> _Your instructions_
Look for "Image resolution: width=960" in the entries below. Write out that line and all later lines exactly, ending with the final one.

> _Extracted data_

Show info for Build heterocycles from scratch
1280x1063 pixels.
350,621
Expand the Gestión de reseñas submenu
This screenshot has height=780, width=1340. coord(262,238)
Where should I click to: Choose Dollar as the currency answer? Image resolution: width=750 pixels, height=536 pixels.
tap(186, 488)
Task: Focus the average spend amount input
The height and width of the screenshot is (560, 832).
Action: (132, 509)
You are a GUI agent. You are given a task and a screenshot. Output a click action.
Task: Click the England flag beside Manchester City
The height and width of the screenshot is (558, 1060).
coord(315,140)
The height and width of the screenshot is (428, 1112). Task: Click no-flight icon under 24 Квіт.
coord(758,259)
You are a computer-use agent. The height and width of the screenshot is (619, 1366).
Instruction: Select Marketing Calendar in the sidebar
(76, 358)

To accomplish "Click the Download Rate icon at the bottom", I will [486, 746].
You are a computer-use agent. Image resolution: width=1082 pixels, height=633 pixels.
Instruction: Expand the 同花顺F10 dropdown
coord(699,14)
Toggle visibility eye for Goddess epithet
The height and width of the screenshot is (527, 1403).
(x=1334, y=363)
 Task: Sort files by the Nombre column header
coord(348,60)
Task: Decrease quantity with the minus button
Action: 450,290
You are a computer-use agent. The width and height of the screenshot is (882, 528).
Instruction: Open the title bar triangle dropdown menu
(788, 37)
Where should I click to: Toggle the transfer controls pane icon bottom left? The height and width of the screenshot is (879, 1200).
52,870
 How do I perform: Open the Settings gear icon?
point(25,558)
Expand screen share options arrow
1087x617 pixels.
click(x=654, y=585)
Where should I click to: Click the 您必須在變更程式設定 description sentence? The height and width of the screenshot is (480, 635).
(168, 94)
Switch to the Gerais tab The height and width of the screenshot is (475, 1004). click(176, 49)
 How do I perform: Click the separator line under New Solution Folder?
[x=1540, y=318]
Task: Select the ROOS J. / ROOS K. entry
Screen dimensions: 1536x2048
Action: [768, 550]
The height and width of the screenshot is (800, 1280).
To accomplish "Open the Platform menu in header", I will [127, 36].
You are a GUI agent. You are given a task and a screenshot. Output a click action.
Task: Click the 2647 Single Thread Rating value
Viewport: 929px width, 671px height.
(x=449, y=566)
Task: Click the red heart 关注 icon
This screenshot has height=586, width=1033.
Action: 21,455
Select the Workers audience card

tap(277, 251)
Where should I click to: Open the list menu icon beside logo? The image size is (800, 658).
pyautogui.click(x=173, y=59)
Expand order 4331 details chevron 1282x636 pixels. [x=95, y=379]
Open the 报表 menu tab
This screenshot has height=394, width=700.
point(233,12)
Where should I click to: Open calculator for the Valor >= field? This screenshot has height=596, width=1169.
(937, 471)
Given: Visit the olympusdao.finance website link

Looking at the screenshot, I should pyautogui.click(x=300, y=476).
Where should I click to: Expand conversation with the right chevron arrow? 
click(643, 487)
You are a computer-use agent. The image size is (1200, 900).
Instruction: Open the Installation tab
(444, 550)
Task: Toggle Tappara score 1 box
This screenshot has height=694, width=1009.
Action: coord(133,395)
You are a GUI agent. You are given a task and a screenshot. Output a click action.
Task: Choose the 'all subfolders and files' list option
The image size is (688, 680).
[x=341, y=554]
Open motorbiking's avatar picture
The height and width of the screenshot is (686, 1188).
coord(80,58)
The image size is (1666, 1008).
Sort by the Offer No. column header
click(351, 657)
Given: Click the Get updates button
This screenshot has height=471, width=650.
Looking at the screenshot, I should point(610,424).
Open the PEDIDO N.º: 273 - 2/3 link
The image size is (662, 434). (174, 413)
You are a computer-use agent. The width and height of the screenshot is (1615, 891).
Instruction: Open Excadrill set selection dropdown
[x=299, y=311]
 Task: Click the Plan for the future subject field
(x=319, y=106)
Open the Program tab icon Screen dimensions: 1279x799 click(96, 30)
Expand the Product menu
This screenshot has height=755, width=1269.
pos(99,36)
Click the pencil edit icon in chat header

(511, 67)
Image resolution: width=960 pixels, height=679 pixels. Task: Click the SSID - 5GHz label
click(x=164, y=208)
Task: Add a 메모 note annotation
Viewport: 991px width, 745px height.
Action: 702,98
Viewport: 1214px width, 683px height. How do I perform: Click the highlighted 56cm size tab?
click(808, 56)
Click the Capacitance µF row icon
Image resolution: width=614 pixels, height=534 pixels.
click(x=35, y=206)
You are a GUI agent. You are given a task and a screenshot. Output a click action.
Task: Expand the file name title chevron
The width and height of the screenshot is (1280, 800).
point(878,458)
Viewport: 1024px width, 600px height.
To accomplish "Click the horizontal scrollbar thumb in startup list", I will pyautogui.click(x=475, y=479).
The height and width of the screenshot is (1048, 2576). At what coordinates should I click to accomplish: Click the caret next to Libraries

> _Exercise response_
Image resolution: width=960 pixels, height=679 pixels. Task: Click the SSID - 5GHz label
click(x=164, y=208)
Task: Add a 메모 note annotation
Viewport: 991px width, 745px height.
Action: 702,98
Viewport: 1214px width, 683px height. How do I perform: Click the highlighted 56cm size tab?
click(808, 56)
Click the Capacitance µF row icon
Image resolution: width=614 pixels, height=534 pixels.
click(x=35, y=206)
You are a GUI agent. You are given a task and a screenshot. Output a click action.
Task: Expand the file name title chevron
The width and height of the screenshot is (1280, 800).
point(878,458)
Viewport: 1024px width, 600px height.
To accomplish "Click the horizontal scrollbar thumb in startup list", I will pyautogui.click(x=475, y=479).
The height and width of the screenshot is (1048, 2576). At what coordinates should I click to accomplish: Click the caret next to Libraries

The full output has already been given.